It was about three weeks ago that my wife Timarie rushed in from the patio as I rose from my morning bed. “Great news!” she shouted.
Trump resigned, I thought for an ecstatic half-second.
“The hummingbirds are back!”
A big-time letdown for me, for sure. But I faked shared joy. “Wonderful. How many eggs?”
“I see three eggs!” she said, still hyped.
I mentally added three to our resident menagerie of two dogs, two squirrels, one canary, fresh memories of a recently deceased cat, not to mention the unknown and unwanted nocturnal bandits—possums, rats, raccoons?—who harvested our failing attempt at a vegetable garden while we slept.

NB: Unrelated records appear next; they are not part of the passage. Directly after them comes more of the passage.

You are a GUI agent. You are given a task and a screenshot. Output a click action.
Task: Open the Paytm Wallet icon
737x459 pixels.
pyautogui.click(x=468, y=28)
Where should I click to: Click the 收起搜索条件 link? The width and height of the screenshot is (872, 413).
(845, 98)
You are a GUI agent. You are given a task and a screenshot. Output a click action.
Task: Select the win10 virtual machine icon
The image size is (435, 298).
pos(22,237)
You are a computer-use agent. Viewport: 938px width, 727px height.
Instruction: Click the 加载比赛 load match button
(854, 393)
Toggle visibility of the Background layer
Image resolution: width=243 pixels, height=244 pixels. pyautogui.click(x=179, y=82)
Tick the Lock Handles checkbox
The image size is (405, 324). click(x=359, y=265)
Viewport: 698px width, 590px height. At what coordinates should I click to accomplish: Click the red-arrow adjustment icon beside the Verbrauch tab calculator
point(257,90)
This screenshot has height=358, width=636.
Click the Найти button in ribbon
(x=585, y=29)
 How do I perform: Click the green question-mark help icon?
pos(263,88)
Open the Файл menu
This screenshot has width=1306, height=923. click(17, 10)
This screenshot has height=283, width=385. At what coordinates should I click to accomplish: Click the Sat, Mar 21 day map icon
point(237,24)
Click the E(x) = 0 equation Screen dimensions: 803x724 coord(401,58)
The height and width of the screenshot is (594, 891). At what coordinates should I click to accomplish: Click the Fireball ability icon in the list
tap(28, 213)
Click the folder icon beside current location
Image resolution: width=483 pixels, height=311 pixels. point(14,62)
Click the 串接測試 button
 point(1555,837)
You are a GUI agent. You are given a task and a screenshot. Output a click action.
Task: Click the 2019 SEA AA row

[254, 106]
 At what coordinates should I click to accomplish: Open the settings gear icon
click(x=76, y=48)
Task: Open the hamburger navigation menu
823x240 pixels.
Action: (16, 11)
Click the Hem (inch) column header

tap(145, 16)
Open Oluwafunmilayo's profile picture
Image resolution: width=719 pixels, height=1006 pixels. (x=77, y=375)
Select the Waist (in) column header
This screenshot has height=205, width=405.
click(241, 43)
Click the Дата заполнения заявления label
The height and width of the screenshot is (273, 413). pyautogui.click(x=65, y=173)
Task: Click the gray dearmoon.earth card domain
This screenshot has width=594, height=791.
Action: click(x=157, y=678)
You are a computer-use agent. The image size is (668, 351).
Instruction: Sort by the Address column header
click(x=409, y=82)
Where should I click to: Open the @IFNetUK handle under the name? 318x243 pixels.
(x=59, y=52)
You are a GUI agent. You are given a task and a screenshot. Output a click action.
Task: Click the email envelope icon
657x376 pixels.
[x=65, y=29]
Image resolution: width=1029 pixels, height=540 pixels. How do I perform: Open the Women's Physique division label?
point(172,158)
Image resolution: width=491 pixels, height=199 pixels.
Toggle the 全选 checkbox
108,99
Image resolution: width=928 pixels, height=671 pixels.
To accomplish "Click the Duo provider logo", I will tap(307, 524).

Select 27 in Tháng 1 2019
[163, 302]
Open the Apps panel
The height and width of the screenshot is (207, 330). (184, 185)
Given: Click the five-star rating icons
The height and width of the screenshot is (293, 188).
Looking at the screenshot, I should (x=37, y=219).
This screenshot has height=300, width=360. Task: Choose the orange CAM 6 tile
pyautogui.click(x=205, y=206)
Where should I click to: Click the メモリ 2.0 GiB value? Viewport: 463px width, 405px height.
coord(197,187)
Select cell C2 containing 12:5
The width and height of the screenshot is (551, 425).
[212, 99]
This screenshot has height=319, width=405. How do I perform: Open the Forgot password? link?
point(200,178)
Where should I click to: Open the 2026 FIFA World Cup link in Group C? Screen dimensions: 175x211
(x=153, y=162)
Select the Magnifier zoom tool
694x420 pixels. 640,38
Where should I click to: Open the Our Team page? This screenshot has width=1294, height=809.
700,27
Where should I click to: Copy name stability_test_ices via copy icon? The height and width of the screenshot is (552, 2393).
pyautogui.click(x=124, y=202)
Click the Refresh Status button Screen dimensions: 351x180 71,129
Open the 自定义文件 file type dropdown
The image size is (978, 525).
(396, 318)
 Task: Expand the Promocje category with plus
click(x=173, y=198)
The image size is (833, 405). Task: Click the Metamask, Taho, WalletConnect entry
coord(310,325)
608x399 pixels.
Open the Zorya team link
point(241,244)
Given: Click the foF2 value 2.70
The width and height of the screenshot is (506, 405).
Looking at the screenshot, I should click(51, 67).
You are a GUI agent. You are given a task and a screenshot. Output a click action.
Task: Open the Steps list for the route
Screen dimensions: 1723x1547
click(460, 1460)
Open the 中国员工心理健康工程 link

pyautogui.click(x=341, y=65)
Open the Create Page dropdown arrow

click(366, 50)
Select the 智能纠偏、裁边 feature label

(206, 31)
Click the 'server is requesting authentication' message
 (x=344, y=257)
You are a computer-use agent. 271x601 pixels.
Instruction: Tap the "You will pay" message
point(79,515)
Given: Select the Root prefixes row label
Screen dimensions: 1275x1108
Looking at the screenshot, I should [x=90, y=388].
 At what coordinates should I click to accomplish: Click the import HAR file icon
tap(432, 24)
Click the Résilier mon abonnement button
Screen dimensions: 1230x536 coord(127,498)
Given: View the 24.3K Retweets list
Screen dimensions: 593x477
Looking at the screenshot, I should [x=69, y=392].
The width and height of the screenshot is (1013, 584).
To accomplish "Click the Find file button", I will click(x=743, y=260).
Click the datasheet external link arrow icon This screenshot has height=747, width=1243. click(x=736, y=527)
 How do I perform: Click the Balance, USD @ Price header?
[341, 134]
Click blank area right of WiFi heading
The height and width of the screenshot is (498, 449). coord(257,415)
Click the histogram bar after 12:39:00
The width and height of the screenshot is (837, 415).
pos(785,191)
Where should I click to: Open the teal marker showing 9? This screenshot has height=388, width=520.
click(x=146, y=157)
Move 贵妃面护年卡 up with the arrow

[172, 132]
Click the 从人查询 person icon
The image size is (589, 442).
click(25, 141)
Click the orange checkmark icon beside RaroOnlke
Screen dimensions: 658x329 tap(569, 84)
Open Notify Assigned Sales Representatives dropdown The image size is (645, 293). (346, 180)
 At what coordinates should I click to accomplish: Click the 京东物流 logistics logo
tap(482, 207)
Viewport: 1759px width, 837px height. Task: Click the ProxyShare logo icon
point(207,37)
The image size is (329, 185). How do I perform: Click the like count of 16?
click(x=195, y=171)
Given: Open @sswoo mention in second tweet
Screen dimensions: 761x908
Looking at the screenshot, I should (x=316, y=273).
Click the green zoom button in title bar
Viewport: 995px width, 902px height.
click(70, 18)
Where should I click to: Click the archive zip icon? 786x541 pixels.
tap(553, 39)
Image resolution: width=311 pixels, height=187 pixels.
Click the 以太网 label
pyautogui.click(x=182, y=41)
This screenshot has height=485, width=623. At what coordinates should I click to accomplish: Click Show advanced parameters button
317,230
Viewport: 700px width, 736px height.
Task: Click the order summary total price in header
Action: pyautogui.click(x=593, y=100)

At least the hummers would not add to our food bill.
It did come as a surprise, though. The new bird family had set up quarters not five feet from our sleeping heads, right behind the back wall of our house, in a ficus tree. The nest was so well hidden that my green-thumber wife had not discovered it until she got her head buzzed by an agitated new mother-to-be protecting her clutch.
Timarie quickly soared into a dither of delight over our new neighbors, as she had thrice before when those magnificent little atoms of quivering energy chose our humble yard to raise a family. At such times my wife doubles as midwife, peeking in on nature’s progress as the eggs became nestlings became fledglings; yes, she’s the eternal mother type, the kind who ooohs and awws at the sight of every baby she sees in Ralphs check-out line, before giving the flattered new mom some friendly bit of advice on child-rearing.
About two weeks after Timarie had welcomed the new additions, she enlisted our six-foot, four-inch-tall son Franz to mount a ladder and photograph from above the little brood hidden in the thick thatch, presumably for inclusion in the family album. Franz climbed up, clicked, and brought down puzzling news. “There’s four of ‘em.”
Four? How could that be? I had wondered about three. How can a tiny mother hummingbird sit on that many eggs, let alone carry them to term? Or is it hatching? Or whatever you call it? I would have to look it up on Wikipedia.
Timarie was well ahead of me, and much closer to the birds. While our four eggs had looked similar to humming bird eggs to her, upon hatching she had no doubt we were dealing with a different species. The furtive parents were larger, flew even faster when they were out hunting groceries (and not nectar!) for the “not-so-little ones” screeching their demands through upturned beaks.
What were they then? Neither Timarie nor I are birders. But Timarie thought they might be warblers. I believed them to be finches. But then what do I know of finches? Well, not much. I do know that finches—observed by Charles Darwin in the Galapagos Islands on his famous voyage aboard HMS Beagle in the 1840s—were fundamental to his formulation of his theory of evolution. Anything else that I know about finches? Well, they are dappled. Or at least that’s what I was told in a descriptive fragment from a famous poem by my second favorite poet, Gerard Manley Hopkins. To honor him and strengthen my case, I post it here:
Glory be to God for dappled things—
For skies of couple-color as a brinded cow;
For rose-moles all in stipple upon trout that swim;
Fresh-firecoal chestnut falls; finches wings;
Landscape plotted and pierced—fold, fallow and plough;
And all trades, their gear and tackle and trim.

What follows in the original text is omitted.